What is required:
Your answer must be an exact repeat of the lines from the one containing "Where should I click to: Create" through the last line of the records, both included, with no pictures.

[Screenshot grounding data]
[Start of Attachment]
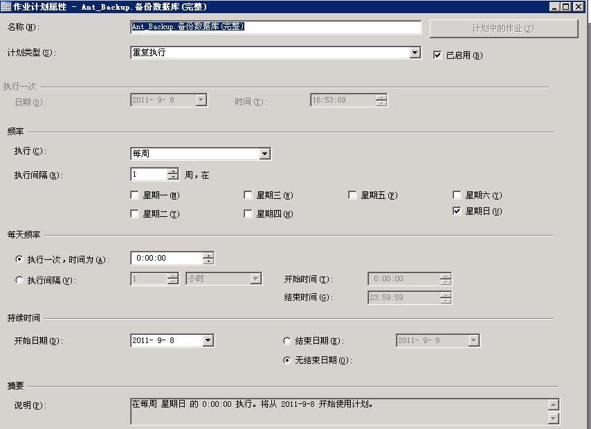Choose the 结束日期 radio button
591x429 pixels.
coord(287,341)
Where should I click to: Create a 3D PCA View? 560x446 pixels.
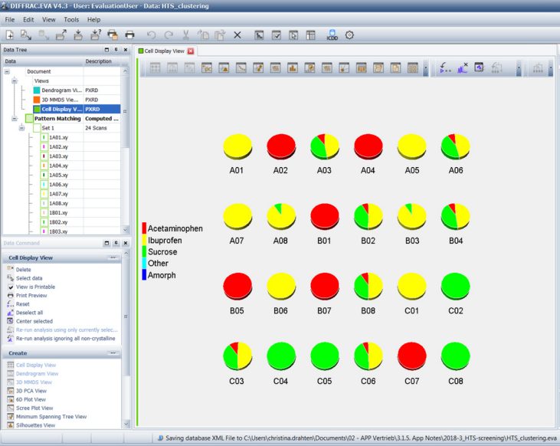coord(31,391)
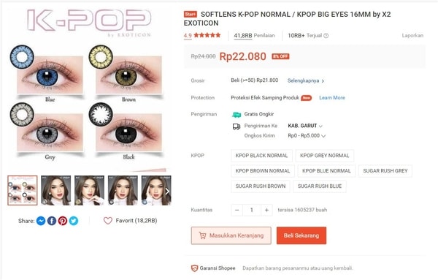This screenshot has height=280, width=438.
Task: Select KPOP BLACK NORMAL variant
Action: (261, 156)
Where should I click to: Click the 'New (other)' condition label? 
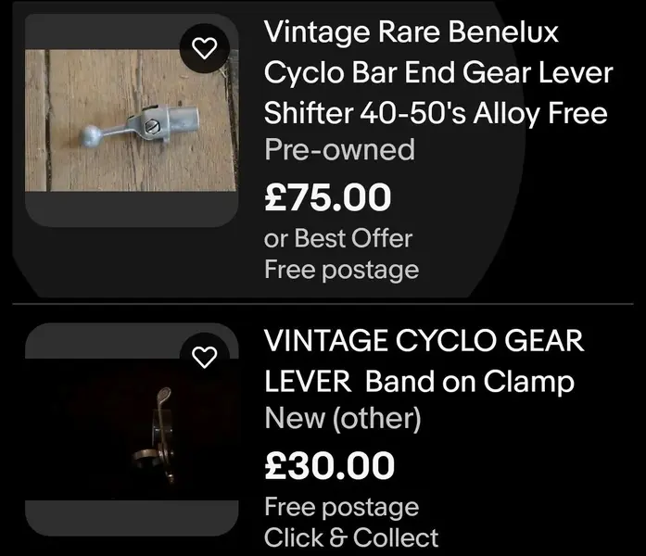pos(343,419)
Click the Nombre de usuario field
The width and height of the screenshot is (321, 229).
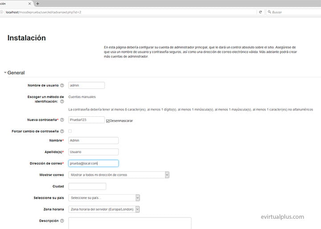pos(86,86)
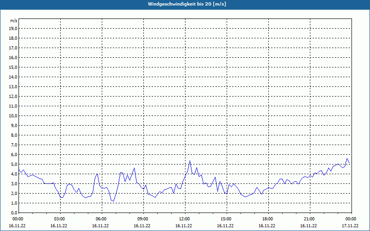Click the wind speed peak just after 12:00
The width and height of the screenshot is (370, 231).
(x=190, y=161)
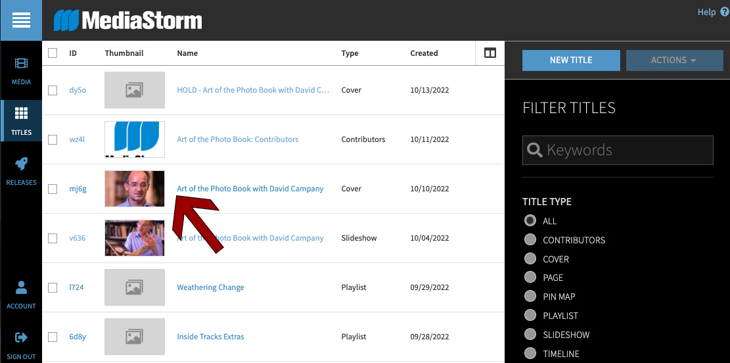Viewport: 730px width, 363px height.
Task: Open Releases via the rocket icon
Action: [21, 164]
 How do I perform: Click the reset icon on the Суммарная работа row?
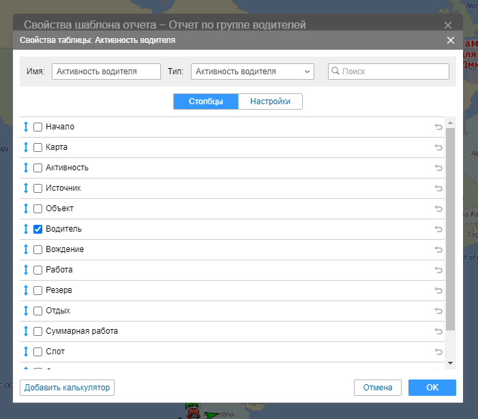438,331
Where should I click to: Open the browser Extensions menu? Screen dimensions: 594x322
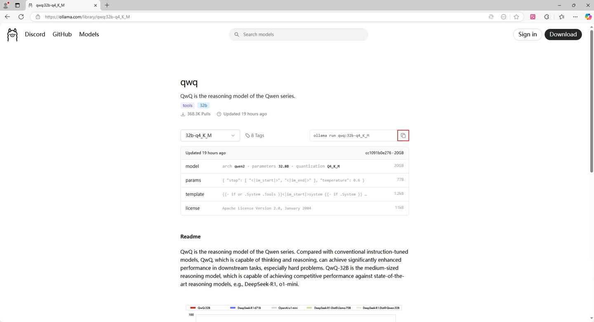[547, 17]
[End of Attachment]
Your response:
Where should I click to: Create a 3D PCA View? 560x446 pixels.
coord(31,391)
This screenshot has height=280, width=438.
Task: Select KPOP BLACK NORMAL variant
Action: (261, 156)
Where should I click to: Click the 'New (other)' condition label? 
pos(343,419)
Click the Nombre de usuario field
The width and height of the screenshot is (321, 229).
pos(86,86)
Click the wind speed peak just after 12:00
The width and height of the screenshot is (370, 231).
(x=190, y=161)
Viewport: 730px width, 363px height.
Task: Open Releases via the rocket icon
Action: [21, 164]
 How do I perform: Click the reset icon on the Суммарная работа row?
438,331
Where should I click to: Open the browser Extensions menu? Screen dimensions: 594x322
[547, 17]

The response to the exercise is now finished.